It's understandable that you want to be able to include everyone in your party.  I really like greencat's idea of asking BIL to bring stuff.  Perhaps you could compromise by using the paper and plastic, but gently tell BIL that you don't have enough chairs, and could he please bring X number of chairs with him.  Maybe you could ask for a table, too, if you are planning that everyone has a table place for the meal.

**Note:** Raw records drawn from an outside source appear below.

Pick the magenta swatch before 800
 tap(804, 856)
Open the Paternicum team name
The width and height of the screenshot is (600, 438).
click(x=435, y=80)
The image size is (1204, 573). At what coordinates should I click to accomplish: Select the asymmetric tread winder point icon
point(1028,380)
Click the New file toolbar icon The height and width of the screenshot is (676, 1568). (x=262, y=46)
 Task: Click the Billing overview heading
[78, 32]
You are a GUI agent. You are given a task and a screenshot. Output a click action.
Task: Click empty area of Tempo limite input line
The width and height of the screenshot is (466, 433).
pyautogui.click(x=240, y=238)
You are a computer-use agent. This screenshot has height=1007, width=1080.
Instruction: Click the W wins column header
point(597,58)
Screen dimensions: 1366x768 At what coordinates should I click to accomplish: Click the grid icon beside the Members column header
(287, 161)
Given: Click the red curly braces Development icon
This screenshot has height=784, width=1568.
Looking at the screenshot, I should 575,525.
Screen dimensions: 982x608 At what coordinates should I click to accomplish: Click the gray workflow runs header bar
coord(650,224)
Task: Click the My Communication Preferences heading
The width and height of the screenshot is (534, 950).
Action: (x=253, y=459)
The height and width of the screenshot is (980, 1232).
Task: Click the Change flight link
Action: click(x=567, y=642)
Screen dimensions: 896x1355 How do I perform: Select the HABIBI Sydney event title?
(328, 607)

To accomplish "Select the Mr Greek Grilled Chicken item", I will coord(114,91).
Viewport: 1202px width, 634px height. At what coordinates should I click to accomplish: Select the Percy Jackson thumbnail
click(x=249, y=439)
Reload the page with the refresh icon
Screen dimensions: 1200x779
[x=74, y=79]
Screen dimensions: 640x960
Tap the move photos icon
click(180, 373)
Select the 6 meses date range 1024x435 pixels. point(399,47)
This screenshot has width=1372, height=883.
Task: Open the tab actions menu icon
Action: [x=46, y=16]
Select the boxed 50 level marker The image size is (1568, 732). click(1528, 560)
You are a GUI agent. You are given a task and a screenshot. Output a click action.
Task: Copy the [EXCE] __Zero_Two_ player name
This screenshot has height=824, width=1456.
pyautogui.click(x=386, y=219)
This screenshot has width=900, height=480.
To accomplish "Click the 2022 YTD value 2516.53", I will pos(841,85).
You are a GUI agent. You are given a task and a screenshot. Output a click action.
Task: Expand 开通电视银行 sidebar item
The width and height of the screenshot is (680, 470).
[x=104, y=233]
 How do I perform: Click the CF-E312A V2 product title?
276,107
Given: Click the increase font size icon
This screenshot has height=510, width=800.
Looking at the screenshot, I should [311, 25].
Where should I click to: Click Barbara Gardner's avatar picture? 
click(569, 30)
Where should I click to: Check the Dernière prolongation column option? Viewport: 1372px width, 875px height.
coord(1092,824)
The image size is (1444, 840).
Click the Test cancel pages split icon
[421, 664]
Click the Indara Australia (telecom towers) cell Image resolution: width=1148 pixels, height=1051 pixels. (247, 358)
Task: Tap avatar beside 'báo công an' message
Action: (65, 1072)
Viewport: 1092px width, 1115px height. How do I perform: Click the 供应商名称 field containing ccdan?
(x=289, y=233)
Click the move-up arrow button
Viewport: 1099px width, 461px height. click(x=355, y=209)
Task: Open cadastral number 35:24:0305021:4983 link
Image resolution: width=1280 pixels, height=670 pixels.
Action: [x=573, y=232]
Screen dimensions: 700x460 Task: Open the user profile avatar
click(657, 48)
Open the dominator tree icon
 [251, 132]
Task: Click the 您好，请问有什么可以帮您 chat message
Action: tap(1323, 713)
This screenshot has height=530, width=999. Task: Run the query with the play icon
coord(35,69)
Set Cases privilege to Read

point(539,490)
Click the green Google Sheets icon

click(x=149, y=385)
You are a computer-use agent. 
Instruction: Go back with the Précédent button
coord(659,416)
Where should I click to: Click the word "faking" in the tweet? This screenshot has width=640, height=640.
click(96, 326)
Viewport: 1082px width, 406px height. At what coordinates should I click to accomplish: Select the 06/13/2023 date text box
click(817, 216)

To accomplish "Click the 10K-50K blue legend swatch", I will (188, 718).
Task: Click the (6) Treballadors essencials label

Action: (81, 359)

I suspect that you likely have a way that you could ask for the extra seating without causing offence.  Hopefully BIL would then know that his request was a bit out of line.  He would have the option of being inconvenienced with bringing chairs, or he would have to entertain his own guests. 
Title: Re: So, What's 8+ more people? No biggie, right?
Post by: ladyknight1 on October 02, 2013, 02:38:38 PM
I hope things work out for your event, OP. I would be stressed by the additional people and that is not a good thing.
Title: Re: So, What's 8+ more people? No biggie, right?
Post by: gramma dishes on October 02, 2013, 02:41:36 PM
Just say no.  You don't have the space, don't need the stress, and it's just not ok to do this at the last minute.  It would completely change the flavor of the event you were planning.  Lack of planning on their part does not constitute an emergency on yours.

It's not your job to facilitate Jack, Jill, MIL, SIL, etc.  They can make their own plans.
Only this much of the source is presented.